Un bilancio di previsione – bocciato dal Collegio dei revisori – causato dall'assenza di alcuni fondi. Nella delibera n. 1040 del 29/12/2023, il direttore generale Stefano Scarpetta ha sottolineato che «La predisposizione del conto economico previsionale per l’anno 2024 risente di alcune evidenti criticità rappresentate lato ricavi dal venire meno di quegli specifici finanziamenti straordinari che hanno caratterizzato la gestione del periodo emergenziale nonché dell’indicazione di non appostare lo specifico finanziamento per le attività extra-Lea (i livelli essenziali di assistenza, ndr)».  All’incremento della spesa, nel dettaglio, non influisce solo l’impatto dell’inflazione (+ 8% nel corso del 2023), ma anche la maggiorazione del costo del personale, quello dei costi medici e soprattutto l'aumento dei prezzi delle forniture dei costi di produzione.
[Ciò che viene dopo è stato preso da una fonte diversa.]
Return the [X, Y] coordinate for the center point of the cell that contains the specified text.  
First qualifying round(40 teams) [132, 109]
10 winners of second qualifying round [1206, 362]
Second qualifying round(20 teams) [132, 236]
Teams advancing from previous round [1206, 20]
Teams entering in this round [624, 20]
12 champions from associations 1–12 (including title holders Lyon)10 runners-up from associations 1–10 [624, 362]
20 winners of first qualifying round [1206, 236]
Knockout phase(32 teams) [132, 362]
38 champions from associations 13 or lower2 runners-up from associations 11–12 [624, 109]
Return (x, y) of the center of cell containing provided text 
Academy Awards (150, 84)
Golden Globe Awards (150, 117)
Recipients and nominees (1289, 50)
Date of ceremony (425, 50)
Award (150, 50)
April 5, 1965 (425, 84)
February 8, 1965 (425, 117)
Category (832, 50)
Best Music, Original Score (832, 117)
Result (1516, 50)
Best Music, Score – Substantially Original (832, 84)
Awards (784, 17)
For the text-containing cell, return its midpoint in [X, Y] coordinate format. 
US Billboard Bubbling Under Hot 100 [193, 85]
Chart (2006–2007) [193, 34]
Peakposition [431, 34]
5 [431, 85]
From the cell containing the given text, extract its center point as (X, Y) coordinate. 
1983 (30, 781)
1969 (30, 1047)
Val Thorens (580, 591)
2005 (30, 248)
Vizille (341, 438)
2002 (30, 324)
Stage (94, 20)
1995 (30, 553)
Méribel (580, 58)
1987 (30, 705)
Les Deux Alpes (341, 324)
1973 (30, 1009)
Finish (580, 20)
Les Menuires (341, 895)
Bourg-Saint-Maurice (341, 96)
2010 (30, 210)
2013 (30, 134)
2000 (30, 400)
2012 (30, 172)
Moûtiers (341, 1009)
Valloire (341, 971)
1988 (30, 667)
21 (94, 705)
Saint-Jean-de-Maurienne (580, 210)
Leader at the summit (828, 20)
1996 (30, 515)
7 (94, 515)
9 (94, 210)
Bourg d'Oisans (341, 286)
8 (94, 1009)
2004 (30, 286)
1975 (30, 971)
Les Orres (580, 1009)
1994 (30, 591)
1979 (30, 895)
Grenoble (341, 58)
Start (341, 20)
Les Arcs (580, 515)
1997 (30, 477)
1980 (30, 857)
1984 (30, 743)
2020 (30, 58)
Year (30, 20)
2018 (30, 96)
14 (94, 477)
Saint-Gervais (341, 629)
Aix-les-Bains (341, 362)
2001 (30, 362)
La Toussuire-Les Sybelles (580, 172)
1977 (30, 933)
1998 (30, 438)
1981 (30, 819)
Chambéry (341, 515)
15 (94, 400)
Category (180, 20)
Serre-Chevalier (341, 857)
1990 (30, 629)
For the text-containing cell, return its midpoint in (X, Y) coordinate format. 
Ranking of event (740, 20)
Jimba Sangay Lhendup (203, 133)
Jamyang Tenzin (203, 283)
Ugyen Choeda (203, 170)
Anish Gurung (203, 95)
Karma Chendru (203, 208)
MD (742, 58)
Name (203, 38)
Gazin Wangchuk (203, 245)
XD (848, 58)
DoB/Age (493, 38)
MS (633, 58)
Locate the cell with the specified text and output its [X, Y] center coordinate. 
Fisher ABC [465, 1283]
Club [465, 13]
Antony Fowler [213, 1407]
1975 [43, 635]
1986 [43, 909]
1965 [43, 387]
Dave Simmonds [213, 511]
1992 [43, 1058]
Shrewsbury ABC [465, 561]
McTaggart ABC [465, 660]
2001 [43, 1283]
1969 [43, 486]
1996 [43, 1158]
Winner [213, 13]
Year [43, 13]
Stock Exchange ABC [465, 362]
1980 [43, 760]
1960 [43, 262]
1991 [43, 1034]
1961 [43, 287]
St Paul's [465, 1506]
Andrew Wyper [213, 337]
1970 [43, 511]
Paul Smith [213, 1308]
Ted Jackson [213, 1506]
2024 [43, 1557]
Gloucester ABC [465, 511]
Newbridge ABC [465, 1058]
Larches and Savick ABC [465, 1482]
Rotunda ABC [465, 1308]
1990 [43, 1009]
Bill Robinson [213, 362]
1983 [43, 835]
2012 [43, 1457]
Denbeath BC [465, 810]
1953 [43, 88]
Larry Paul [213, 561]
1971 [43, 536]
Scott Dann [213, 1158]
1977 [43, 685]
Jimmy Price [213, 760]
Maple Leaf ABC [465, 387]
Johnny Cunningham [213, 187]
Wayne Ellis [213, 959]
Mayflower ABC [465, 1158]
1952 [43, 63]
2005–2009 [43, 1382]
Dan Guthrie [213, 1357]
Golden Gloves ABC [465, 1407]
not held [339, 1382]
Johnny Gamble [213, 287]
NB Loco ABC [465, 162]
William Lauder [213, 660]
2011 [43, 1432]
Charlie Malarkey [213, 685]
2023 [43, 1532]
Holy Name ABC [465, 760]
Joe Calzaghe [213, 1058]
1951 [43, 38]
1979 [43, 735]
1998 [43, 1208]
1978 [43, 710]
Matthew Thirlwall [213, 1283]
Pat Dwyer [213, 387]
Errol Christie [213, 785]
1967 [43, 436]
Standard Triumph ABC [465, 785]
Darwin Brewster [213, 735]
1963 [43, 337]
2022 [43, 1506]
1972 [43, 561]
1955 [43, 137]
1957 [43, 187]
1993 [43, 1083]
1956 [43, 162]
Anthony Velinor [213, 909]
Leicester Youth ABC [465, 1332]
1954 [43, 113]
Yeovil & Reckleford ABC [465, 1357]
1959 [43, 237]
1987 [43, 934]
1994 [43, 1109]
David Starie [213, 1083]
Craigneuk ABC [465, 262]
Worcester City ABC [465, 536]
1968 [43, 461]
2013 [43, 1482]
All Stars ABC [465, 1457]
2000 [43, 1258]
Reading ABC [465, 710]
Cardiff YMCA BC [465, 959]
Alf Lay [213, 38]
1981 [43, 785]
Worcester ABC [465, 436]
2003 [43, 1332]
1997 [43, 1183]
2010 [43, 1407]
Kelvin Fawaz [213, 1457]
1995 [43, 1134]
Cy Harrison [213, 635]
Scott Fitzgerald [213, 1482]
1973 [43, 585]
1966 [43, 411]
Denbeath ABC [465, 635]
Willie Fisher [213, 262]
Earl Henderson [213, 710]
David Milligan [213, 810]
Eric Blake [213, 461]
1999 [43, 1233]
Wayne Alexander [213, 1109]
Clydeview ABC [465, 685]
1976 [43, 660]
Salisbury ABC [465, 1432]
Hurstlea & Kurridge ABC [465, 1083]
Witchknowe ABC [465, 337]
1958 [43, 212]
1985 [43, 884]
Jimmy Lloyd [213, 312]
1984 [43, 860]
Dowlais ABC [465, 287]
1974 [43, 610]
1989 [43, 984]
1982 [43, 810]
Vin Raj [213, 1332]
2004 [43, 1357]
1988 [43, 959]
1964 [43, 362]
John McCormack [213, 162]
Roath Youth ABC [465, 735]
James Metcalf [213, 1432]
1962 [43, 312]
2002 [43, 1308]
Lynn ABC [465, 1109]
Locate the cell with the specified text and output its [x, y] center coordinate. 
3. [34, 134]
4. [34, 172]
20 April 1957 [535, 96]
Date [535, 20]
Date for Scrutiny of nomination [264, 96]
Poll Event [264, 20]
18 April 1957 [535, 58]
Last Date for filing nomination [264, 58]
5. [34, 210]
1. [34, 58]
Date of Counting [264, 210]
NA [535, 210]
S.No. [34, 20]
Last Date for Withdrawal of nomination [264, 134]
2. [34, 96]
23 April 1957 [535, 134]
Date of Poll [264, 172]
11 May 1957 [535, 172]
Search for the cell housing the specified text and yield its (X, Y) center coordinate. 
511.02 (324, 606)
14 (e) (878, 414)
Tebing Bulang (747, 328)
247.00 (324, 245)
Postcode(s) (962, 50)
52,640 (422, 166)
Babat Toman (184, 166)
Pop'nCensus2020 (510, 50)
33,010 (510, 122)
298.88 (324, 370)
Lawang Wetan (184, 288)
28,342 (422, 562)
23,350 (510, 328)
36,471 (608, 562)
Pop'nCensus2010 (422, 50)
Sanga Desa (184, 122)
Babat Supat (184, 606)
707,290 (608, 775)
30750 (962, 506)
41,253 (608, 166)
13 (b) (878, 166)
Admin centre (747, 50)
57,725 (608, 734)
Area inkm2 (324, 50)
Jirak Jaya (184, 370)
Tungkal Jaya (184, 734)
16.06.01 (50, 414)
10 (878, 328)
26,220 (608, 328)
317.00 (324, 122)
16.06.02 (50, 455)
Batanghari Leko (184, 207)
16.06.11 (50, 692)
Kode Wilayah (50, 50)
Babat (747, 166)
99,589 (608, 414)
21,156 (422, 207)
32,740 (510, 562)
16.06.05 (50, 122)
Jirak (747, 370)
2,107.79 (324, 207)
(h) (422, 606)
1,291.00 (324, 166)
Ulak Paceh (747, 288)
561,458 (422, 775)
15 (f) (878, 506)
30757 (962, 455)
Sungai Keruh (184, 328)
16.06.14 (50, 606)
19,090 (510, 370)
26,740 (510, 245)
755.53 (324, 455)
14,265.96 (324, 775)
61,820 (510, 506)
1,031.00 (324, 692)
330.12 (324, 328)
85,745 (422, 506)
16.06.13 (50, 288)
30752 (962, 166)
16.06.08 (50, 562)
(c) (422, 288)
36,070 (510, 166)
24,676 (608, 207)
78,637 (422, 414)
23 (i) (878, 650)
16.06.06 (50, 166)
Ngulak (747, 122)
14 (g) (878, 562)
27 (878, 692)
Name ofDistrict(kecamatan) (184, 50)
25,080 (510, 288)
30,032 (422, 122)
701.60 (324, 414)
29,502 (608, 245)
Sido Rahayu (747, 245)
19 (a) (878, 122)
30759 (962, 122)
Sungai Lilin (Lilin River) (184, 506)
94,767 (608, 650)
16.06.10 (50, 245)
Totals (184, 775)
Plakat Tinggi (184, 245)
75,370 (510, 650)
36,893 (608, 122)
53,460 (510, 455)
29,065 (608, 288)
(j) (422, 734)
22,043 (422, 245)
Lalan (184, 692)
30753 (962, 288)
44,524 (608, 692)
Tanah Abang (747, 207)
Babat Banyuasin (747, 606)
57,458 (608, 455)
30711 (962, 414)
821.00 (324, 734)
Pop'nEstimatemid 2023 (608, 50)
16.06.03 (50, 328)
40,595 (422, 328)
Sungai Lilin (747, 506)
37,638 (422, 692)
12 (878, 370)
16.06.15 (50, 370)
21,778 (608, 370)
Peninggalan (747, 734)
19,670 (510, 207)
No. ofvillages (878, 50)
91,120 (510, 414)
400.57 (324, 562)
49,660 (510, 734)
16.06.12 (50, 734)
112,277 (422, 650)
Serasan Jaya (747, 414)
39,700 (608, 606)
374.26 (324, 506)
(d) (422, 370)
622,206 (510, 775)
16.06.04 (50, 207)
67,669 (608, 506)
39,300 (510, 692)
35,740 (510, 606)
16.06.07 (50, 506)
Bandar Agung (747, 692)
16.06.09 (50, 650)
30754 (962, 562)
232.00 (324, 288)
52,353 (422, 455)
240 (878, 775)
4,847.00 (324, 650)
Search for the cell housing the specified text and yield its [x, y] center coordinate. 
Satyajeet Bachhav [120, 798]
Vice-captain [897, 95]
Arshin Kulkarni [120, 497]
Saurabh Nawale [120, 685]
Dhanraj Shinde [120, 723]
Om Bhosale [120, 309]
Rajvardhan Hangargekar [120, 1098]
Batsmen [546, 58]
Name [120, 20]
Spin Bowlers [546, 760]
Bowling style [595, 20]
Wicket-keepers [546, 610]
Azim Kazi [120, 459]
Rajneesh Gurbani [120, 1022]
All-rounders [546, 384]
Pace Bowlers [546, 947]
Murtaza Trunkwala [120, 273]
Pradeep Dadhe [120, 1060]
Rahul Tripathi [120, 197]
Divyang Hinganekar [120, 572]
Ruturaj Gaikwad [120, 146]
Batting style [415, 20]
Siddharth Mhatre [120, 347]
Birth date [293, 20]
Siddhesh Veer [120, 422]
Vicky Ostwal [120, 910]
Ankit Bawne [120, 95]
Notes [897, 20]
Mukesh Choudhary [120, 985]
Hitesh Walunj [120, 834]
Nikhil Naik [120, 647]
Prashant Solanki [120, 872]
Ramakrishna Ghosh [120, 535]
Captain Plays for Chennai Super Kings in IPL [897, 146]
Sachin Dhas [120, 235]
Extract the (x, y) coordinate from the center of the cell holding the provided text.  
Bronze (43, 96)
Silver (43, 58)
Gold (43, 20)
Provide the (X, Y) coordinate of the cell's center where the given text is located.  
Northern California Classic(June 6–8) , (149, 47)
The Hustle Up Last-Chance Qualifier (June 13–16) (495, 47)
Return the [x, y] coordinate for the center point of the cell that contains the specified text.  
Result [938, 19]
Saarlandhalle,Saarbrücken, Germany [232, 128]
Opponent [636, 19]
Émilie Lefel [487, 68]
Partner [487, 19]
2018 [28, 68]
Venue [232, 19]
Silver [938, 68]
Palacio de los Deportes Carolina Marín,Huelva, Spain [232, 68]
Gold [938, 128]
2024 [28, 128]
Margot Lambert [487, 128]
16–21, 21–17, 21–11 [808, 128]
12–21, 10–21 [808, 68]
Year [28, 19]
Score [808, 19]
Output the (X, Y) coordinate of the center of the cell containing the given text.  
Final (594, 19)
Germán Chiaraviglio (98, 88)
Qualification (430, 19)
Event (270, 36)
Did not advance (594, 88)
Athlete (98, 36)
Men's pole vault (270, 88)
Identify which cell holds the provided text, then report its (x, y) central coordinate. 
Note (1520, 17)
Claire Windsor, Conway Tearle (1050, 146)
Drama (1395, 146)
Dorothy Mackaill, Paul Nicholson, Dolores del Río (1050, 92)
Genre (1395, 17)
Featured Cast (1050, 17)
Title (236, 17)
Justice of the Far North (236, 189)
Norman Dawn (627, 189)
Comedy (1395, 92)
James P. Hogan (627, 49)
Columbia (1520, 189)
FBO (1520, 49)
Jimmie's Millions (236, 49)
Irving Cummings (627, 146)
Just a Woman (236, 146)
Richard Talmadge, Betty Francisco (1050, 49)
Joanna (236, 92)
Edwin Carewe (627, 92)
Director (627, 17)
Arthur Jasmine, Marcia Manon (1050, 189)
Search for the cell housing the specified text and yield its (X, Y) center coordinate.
Questi alcuni dei fattori che hanno contribuito alle perdite finanziarie di un bilancio su cui il Collegio sindacale presieduto da Marco Ziccardi ha espresso parere negativo. «Non si rilevano elementi ed osservazioni particolari in relazione agli impieghi mentre permangono gli elementi di incertezza relativi alle fonti di finanziamento ed in particolare quelle di provenienza regionale nella loro puntuale determinazione, ragione per cui si riscontra che il Bilancio di Previsione non rappresenta uno strumento adeguato alla corretta programmazione e pianificazione finanziaria dell'Ente – si legge nel documento datato gennaio 2024 -. Si evidenzia in particolare che precedenti deliberazioni della Corte dei Conti hanno stigmatizzato le perdite conclamate e ripetute previste negli ultimi esercizi, senza sortire effetto reale circa la certezza nella determinazione a priori delle fonti di finanziamento regionale».

I chiarimenti dell'Asl

Interpellata in merito, l'Asl To4 ridimensiona le polemiche che si sono aizzate negli ultimi giorni: «I bilanci vengono redatti nel rispetto dei principi di chiarezza e veridicità e adottati nelle tempistiche normativamente previste. In particolare, i bilanci di previsione sono per loro stessa definizione provvisori e modificabili in corso d’anno – si legge nella nota inviata al nostro giornale -. Nello specifico, il bilancio previsionale dell’Asl To4 che inizialmente prevedeva una perdita di circa 39 milioni di euro risulta, in base all’andamento del primo trimestre, più che dimezzato ma sicuramente varierà in corso d’anno sia per le azioni di efficientamento della spesa sia per la disponibilità di nuovi finanziamenti. Nonostante le note complessità della sanità pubblica il disavanzo pro-capite per assistito dell'Asl To4 risulta comunque essere tra i migliori a livello regionale».

Il sindacato Nursind

«Leggiamo - dichiara Giuseppe Summa del sindacato Nursind Torino - quanto riportato da alcuni organi di stampa sul disavanzo dell'AslTo4 pari a circa 39 milioni, e senza stupirci esprimiamo la nostra preoccupazione. È noto come la nostra organizzazione sia sempre pronta a "bacchettare" l'ASL TO4 senza risparmiare nulla, non possiamo però in questo caso prendere atto di una situazione che non riguarda solo la nostra Azienda. I bilanci di previsione delle aziende piemontesi infatti non fanno certo sorridere, basta visualizzare le delibere pubbliche per rendersene conto e sarebbe altresì interessante leggere anche i verbali dei collegi sindacali che spesso non vediamo pubblicati. Si va da perdite di oltre 100 milioni di euro a scendere, con una media poco confortante, senza che nessuno lo sottolinei con la stessa enfasi. Certamente questo non significa che l' ASL TO4 può e deve fare meglio come da sempre chiediamo. Infine, a distanza di qualche anno dalla pandemia, auspicavamo che i bilanci non fossero più l'argomento principale in sanità. Questi sono dati delle aziende piemontesi che chiunque può leggere».